- WHAT TO DO
Apart from the pictures, every entry below must be given again exactly.

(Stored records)
┄┄┄┄┄┄

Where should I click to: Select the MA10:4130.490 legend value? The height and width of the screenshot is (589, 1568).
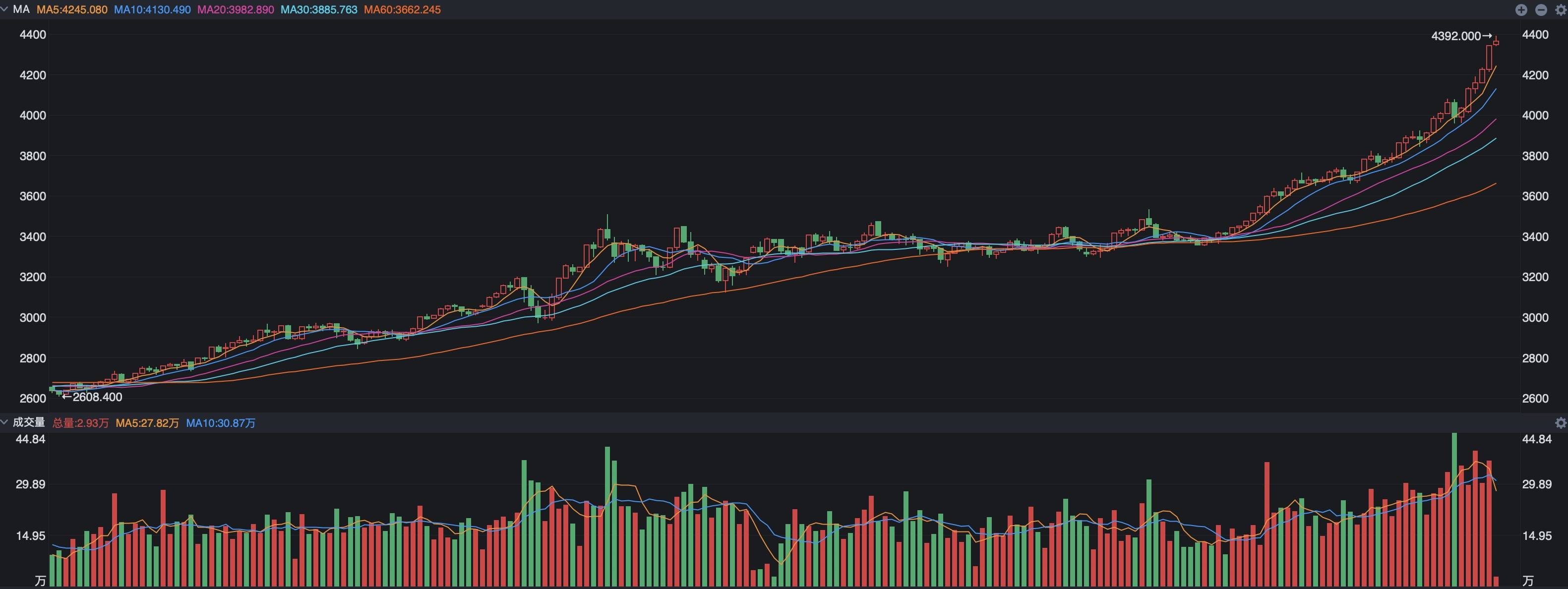coord(152,10)
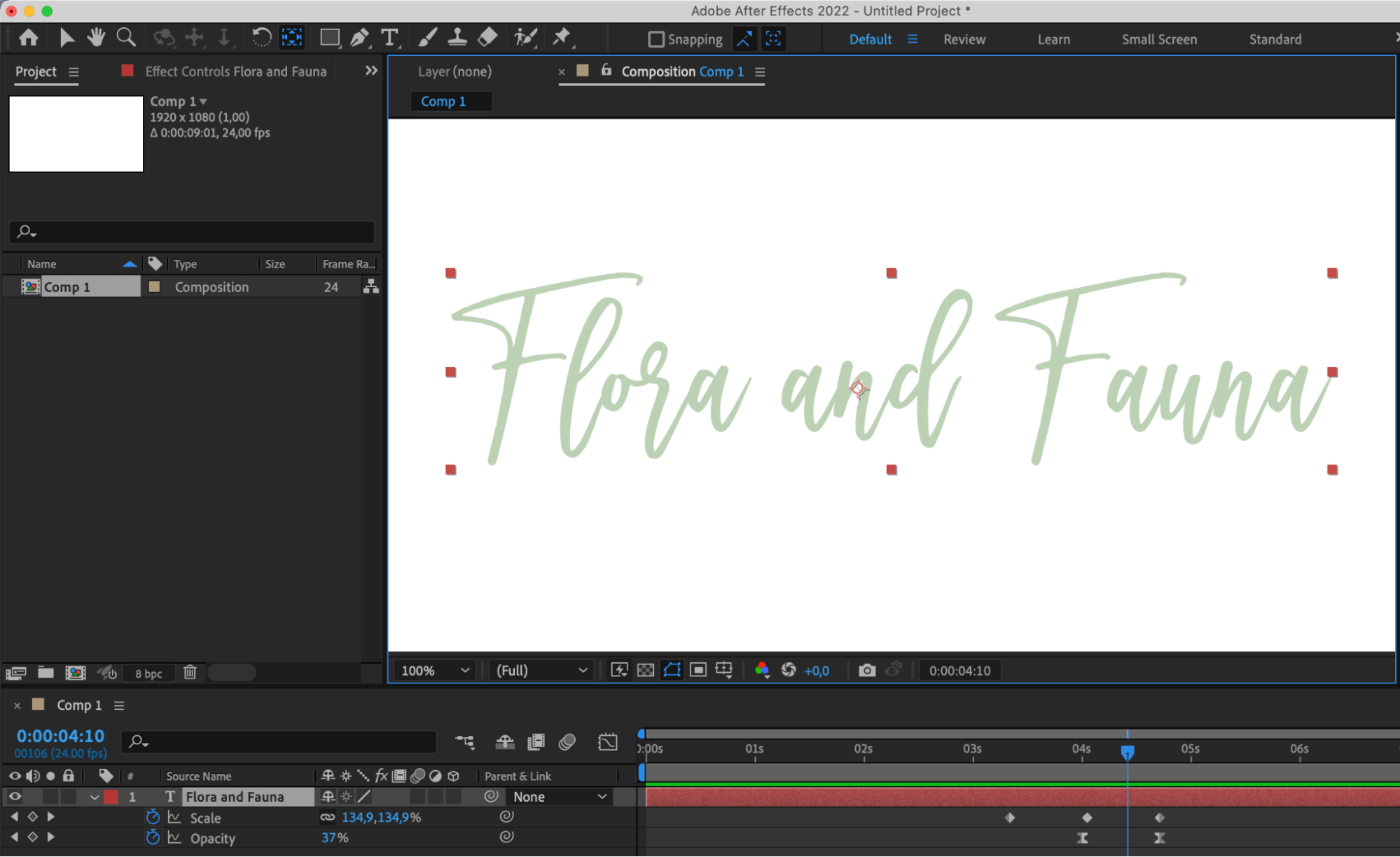Open the Effect Controls Flora and Fauna tab

click(235, 71)
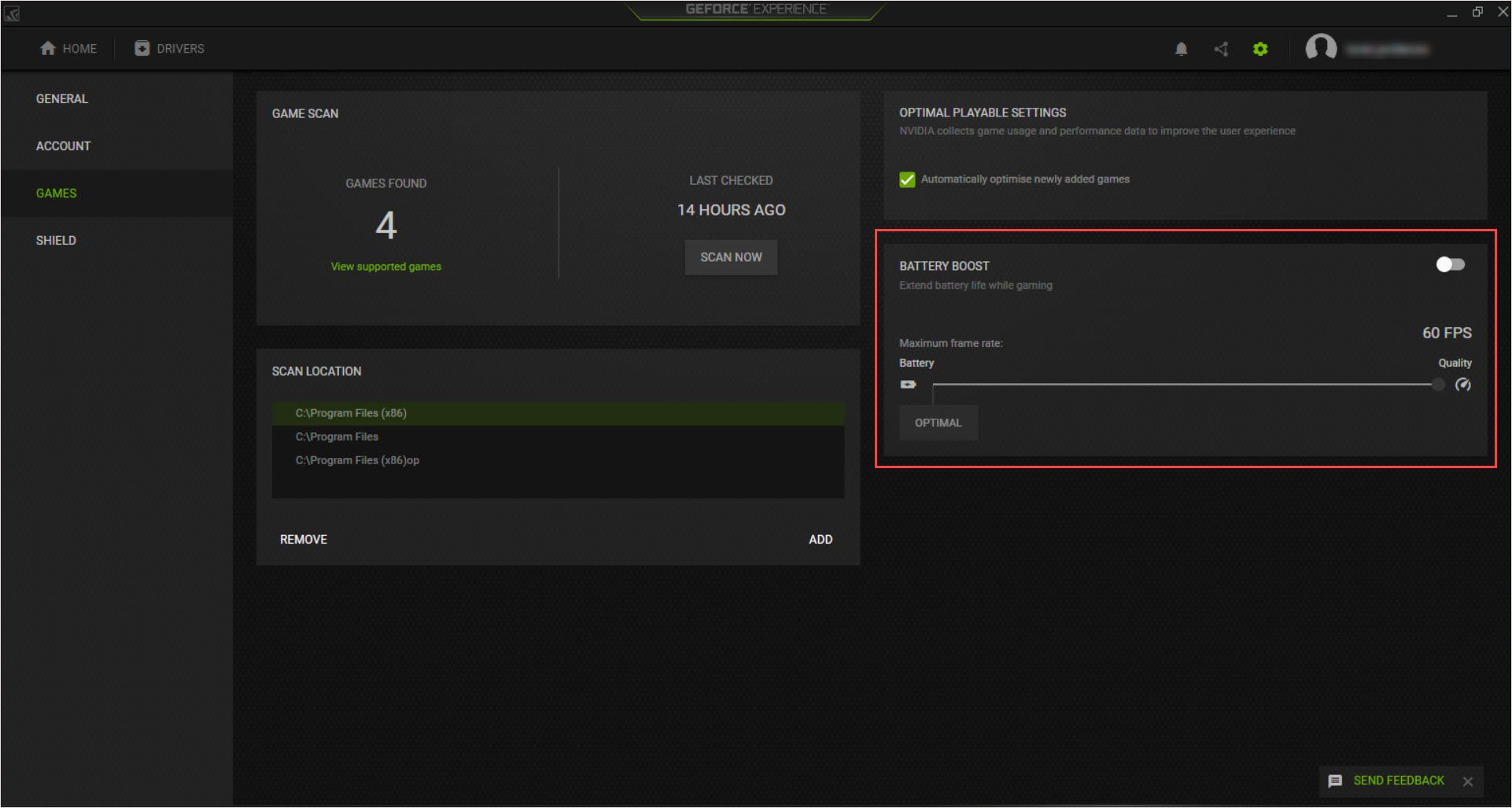Select the C:\Program Files scan location entry
This screenshot has width=1512, height=808.
pyautogui.click(x=337, y=436)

┄┄┄┄┄┄

- RESPONSE TO THIS EXERCISE
Where should I click to: Select the MA10:4130.490 legend value? The height and width of the screenshot is (589, 1568).
coord(152,10)
Open the Effect Controls Flora and Fauna tab

click(235, 71)
Select the C:\Program Files scan location entry
This screenshot has width=1512, height=808.
pyautogui.click(x=337, y=436)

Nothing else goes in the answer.